» **PROBLEM**: Where does "agent" appear in the data? Return each line that holds it.

» **PROVIDED DATA**:

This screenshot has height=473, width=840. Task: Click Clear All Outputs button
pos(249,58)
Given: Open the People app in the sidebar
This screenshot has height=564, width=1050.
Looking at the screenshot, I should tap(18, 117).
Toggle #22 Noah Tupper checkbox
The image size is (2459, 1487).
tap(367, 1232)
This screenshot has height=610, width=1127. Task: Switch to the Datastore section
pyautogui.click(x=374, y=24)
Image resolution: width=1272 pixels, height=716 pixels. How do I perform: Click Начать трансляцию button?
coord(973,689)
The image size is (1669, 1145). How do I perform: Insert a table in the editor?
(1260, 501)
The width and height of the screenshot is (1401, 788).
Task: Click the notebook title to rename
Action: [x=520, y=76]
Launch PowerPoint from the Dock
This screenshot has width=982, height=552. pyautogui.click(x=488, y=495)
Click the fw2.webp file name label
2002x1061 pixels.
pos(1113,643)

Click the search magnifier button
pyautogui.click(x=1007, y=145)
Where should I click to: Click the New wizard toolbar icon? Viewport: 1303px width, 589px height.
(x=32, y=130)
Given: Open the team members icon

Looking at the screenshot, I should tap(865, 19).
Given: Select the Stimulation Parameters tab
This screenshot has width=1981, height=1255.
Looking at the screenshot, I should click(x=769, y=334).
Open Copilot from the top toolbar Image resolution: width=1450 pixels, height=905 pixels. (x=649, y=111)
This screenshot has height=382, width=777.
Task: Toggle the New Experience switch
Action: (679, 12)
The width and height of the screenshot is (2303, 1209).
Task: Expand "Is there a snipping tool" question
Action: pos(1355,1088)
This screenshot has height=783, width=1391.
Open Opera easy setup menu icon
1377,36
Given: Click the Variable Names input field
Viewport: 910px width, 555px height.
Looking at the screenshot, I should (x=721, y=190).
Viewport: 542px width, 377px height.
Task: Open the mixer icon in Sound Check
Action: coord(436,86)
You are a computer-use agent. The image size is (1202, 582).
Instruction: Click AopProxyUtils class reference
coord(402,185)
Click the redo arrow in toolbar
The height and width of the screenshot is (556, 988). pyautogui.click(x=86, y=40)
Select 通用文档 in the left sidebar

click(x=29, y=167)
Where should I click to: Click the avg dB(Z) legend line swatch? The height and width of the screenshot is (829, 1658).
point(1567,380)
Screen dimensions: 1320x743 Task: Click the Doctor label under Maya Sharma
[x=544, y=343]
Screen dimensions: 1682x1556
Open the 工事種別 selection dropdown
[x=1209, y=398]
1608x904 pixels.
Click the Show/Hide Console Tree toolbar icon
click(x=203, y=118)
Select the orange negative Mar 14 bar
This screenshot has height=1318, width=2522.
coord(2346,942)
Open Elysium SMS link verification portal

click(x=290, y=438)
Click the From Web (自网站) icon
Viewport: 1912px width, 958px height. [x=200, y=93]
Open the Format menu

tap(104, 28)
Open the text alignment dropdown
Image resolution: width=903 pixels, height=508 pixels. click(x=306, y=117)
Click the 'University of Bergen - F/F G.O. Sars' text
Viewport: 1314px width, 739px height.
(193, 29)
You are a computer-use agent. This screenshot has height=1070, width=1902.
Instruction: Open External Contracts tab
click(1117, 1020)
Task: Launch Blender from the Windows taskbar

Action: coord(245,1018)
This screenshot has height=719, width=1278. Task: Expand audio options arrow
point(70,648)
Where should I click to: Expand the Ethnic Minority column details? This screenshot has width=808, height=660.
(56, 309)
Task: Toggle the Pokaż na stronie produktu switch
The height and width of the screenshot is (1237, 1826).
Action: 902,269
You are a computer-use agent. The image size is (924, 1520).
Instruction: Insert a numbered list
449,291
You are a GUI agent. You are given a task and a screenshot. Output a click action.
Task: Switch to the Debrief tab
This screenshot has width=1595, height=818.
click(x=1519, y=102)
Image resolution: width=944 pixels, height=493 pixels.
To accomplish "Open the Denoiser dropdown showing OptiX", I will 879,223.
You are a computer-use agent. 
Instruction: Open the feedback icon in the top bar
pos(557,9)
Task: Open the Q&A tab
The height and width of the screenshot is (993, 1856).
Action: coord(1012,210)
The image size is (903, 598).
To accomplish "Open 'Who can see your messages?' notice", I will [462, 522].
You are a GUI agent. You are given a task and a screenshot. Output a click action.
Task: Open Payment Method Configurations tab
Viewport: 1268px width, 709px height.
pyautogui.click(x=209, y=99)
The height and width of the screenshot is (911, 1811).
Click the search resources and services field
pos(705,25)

» **EXERCISE ANSWER**:
You are a computer-use agent. The image size is (1202, 582).
You are a computer-use agent. This screenshot has height=1070, width=1902.
You are a computer-use agent. The image size is (924, 1520).
You are a GUI agent. You are given a task and a screenshot. Output a click action.
You are a computer-use agent. 
You are a GUI agent. You are given a task and a screenshot. Output a click action.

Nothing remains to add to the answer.